No es un caso único, pero tampoco es habitual comenzar a estudiar una carrera a la edad en la que, la mayoría, se jubila. Rosa, como los otros excepcionales que se han atrevido a hacerlo, tuvo que traspasar unas cuantas barreras antes de verse en un aula del Campus de El Milán, de Oviedo, cursando el grado de Historia del Arte: «El primer día llegué acongojada porque no sabía dónde me metía. Me puse en un rincón al final de la clase y dije para mí: “no voy a abrir la boca”. Pero rápidamente me sentí muy arropada, tanto por los profesores como por mis compañeros, que venían a presentarse y a decirme que cualquier cosa que necesitara, se lo dijera. No esperaba rechazo, pero tampoco aquella acogida, la verdad».
Lo más difícil de todo, adaptarse a la tecnología, además, en tiempos del COVID, con clases a distancia y entrega de trabajos on line: «Yo manejaba algo el word y poca cosa más. Encima, llega la pandemia, todo a distancia, el campus virtual: casi me vuelvo loca».
Pero pudo con todo. El tren diario al campus desde Villabona, las clases, recuperar el hábito al estudio: «Lo saqué año a año, religiosamente. Me gustaban todas las asignaturas, las de arte antiguo, el helenismo, el arte del XIX y del XX. Lo que menos, el tercer año, que fue muy difícil, y el Barroco, que es un poco pesado: me gustaba, ¿eh? pero no tanto».

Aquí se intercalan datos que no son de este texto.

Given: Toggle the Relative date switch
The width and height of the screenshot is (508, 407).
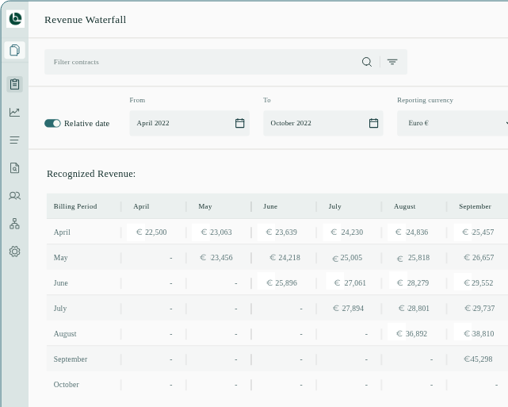Looking at the screenshot, I should click(52, 123).
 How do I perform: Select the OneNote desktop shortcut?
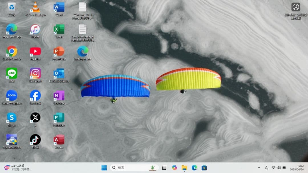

Una mujer excepcional a la que le tocó vivir una época en que lo habitual era consagrarse al cuidado de la familia: «Estudié con las monjas en Gijón. Luego, en el instituto llegué a sexto, aunque no hice el PREU. Para hacer el grado tuve antes que hacer Curso de acceso la universidad para mayores. Hice el acceso a mayores de 25 porque el de 45 me parecía muy difícil porque yo no había hecho un comentario de texto en mi vida. Antes de todo esto había estado con una muy buena amiga haciendo el PUMUO (Programa Universitario para Mayores de la Universidad de Oviedo), en Avilés».
Con el apoyo incondicional de sus tres hijos y de su marido: «La mayoría de la gente me preguntaba si estaba chiflada; lo estaré, yo que sé».
Con el grado en el bolsillo, la inquietud de Rosa no cesa: «Ahora mismo no me pondría a estudiar otro grado ni de broma pero, buscando, encontré unos microgrados en la UOC (Universitat Oberta de Catalunya) y voy a apuntarme a uno que me guste, que me encaje: no me vale cualquiera».
¿Recuerdas qué pensaste el día que acabaste el grado? «No me lo podía creer. Bueno: en realidad casi no me podía creer ningún curso que saqué».